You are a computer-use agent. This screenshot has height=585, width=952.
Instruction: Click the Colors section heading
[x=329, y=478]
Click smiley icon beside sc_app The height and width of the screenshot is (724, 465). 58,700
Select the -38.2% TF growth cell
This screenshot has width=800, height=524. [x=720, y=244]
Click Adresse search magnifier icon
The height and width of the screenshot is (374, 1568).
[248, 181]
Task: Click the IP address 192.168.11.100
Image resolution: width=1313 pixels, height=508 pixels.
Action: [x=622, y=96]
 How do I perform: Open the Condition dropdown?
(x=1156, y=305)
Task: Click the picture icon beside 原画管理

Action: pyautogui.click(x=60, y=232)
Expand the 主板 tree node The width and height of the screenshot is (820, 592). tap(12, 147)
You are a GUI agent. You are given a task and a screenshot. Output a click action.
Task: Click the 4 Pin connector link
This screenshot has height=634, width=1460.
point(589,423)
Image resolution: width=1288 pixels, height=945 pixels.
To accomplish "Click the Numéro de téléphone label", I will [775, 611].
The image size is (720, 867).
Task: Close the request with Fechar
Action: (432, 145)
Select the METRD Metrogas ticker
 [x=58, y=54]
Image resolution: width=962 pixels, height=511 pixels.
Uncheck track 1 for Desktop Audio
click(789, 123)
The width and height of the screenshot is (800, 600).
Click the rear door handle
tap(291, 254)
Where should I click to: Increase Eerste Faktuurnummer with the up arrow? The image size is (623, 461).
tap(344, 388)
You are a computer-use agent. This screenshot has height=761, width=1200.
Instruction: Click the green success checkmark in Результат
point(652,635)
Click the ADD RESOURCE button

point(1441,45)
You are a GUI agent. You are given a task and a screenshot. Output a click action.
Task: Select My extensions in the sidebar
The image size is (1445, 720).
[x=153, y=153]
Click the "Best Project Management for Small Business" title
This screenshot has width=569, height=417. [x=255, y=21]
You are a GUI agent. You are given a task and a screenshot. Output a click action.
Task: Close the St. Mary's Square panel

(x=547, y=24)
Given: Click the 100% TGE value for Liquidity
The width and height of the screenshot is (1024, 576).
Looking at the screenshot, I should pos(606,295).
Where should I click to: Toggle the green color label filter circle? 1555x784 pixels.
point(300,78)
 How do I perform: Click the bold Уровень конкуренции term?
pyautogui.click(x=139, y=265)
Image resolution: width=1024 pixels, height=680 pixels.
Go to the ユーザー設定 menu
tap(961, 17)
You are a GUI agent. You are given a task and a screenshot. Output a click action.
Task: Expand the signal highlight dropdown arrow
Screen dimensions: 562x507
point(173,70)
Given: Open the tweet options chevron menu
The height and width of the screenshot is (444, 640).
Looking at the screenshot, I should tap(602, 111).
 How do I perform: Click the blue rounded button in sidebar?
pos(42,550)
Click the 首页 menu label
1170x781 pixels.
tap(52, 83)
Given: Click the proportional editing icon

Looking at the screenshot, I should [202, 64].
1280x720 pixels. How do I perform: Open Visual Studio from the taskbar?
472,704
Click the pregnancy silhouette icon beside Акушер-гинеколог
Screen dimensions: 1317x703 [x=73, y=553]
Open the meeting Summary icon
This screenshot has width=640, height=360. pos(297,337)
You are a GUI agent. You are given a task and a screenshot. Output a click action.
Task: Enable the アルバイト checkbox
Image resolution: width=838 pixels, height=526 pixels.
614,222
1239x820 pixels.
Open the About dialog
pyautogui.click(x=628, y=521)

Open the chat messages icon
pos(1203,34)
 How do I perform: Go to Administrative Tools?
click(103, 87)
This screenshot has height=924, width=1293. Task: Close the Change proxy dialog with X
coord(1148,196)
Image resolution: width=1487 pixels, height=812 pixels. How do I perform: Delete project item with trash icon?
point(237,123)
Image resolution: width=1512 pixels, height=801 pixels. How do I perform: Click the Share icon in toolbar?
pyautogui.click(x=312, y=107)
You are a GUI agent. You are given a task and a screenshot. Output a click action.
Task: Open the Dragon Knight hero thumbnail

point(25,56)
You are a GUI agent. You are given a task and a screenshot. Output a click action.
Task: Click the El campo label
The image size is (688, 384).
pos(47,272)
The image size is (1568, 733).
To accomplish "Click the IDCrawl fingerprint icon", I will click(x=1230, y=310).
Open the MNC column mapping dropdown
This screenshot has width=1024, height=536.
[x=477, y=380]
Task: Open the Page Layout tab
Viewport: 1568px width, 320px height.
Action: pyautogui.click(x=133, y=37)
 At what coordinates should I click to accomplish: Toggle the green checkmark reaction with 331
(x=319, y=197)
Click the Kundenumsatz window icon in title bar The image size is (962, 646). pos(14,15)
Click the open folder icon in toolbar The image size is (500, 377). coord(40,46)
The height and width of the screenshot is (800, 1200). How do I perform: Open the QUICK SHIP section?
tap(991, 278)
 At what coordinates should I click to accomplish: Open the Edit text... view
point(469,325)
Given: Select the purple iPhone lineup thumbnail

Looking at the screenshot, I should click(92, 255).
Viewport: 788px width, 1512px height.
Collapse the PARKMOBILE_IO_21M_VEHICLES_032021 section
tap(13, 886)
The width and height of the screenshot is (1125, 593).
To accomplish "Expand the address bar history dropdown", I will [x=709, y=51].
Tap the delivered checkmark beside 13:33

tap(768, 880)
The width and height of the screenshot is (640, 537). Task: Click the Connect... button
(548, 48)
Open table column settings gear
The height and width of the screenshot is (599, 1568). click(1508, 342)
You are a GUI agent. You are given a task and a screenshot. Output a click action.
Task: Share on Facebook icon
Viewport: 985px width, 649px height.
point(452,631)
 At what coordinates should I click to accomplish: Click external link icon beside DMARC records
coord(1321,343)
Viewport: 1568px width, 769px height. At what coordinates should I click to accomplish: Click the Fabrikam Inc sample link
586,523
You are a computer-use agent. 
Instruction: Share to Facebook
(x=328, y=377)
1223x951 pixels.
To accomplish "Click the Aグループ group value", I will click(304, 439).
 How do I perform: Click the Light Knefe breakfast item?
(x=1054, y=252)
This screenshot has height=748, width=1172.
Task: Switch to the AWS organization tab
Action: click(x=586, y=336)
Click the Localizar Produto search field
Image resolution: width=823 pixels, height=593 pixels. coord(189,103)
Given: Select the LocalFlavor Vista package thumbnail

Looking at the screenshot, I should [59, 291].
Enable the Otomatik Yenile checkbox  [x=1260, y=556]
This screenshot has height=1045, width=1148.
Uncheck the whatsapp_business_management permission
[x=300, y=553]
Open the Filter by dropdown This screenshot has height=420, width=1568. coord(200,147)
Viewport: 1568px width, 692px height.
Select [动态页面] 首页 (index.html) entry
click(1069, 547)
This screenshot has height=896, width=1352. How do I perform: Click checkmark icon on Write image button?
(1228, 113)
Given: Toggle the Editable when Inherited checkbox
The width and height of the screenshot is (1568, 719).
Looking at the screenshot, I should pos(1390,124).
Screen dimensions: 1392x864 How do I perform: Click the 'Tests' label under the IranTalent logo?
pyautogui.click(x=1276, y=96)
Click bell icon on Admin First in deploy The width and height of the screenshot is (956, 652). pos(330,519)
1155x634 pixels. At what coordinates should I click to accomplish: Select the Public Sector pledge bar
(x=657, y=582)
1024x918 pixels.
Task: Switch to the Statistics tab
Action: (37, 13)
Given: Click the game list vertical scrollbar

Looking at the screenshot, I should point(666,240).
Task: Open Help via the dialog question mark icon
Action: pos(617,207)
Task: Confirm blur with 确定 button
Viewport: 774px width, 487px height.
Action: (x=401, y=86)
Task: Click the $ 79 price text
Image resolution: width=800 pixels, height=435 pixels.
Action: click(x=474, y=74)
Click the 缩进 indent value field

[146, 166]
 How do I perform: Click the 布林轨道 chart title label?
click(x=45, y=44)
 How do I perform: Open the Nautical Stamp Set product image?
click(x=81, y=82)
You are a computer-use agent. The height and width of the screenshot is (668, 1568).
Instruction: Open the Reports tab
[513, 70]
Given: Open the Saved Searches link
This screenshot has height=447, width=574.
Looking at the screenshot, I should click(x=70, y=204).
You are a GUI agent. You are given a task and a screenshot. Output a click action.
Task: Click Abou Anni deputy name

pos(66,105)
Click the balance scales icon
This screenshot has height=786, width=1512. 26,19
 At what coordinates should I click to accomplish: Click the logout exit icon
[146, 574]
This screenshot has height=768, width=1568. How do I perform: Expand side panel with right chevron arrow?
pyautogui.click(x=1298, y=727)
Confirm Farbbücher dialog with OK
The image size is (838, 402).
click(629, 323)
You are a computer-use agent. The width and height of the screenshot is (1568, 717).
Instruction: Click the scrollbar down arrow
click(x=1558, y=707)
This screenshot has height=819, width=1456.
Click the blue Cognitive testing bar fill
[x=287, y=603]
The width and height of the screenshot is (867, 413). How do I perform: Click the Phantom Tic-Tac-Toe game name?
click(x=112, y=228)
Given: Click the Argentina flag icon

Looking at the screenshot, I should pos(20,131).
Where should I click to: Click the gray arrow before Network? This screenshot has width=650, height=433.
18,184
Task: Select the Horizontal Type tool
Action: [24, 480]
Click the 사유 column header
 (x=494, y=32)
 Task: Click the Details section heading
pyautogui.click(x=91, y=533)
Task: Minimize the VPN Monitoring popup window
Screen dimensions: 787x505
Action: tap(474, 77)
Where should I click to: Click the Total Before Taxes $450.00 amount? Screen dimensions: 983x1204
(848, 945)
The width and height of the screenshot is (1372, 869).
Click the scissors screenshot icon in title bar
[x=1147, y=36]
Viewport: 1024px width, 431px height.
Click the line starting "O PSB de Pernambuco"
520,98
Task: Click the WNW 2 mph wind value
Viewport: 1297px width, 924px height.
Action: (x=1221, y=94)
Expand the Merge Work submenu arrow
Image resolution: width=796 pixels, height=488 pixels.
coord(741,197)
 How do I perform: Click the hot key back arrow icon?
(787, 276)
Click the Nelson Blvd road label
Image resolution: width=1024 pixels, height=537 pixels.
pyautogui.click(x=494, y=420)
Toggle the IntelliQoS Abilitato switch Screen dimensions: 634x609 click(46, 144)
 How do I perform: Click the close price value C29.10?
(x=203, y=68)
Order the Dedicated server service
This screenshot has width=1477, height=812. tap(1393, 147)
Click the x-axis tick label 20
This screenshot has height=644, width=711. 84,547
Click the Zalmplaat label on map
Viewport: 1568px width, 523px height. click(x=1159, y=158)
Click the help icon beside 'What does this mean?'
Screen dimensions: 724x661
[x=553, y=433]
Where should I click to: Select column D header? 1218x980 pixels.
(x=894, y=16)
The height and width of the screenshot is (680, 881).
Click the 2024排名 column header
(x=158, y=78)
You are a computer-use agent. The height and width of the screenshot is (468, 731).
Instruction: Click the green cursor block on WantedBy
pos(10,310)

════════

### [What the exercise asks]
Set down exactly the lines from the start of the records to the line with "Click smiley icon". Include that line, and add nothing more.

### [Written response]
You are a computer-use agent. This screenshot has height=585, width=952.
Instruction: Click the Colors section heading
[x=329, y=478]
Click smiley icon beside sc_app The height and width of the screenshot is (724, 465). 58,700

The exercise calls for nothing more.